- _INSTRUCTIONS TO FOLLOW_:
Rewrite the stretch from the line containing "Given: Expand the user profile avatar menu" through the end of the entries, changing "avatar menu" to "avatar dropdown" and leaving everything else as it is. Give only those lines.

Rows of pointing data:
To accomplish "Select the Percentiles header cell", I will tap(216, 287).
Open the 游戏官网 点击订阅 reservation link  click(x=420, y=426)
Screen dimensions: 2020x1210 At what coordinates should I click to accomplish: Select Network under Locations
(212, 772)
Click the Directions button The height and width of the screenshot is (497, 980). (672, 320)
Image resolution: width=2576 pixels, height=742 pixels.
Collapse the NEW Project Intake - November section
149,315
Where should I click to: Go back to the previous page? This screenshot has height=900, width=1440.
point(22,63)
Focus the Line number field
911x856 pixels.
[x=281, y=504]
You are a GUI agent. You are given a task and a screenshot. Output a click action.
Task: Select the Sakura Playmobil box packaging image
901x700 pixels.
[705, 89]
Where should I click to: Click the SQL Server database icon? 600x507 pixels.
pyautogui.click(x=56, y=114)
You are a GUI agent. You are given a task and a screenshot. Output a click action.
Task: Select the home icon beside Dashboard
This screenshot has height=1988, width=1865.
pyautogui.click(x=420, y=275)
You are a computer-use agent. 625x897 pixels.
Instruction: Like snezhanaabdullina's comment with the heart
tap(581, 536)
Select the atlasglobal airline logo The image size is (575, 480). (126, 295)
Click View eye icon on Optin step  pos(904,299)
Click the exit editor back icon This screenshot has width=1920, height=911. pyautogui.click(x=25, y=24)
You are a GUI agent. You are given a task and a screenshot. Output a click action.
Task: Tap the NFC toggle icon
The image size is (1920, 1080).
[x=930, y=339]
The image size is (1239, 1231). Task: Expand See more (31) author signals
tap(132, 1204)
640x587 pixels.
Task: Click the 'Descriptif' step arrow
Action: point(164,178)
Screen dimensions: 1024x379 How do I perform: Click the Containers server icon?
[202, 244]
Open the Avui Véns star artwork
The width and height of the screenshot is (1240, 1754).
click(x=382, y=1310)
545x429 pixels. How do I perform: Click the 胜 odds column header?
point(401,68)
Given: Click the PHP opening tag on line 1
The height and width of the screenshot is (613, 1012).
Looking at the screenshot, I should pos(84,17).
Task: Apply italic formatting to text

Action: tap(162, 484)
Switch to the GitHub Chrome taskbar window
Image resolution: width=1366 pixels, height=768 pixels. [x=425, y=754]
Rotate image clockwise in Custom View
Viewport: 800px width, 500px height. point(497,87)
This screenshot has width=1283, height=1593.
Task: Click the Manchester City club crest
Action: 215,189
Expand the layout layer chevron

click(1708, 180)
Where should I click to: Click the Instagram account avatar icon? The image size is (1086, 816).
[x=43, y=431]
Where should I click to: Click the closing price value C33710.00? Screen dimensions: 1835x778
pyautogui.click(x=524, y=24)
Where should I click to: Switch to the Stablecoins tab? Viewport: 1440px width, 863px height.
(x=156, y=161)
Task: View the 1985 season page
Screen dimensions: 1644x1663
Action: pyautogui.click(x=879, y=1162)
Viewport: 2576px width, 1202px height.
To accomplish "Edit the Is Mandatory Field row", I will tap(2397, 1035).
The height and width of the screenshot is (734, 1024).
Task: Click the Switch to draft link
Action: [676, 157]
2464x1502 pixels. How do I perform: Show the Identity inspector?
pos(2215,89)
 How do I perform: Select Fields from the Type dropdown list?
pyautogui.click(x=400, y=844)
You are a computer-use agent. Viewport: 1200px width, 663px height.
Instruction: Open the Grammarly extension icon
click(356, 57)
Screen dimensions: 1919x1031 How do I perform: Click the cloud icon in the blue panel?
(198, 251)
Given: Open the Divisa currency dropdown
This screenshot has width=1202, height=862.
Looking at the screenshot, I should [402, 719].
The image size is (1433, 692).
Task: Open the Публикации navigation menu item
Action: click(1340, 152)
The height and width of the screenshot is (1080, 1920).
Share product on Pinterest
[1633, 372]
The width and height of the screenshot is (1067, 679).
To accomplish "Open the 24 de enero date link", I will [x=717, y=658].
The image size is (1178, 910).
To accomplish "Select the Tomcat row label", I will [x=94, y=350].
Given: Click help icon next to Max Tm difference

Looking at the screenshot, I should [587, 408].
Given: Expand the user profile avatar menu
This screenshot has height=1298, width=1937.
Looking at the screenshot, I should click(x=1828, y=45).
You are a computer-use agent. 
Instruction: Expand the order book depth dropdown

- _THE OUTPUT_:
Given: Expand the user profile avatar dropdown
This screenshot has height=1298, width=1937.
Looking at the screenshot, I should click(x=1828, y=45).
You are a computer-use agent. 
Instruction: Expand the order book depth dropdown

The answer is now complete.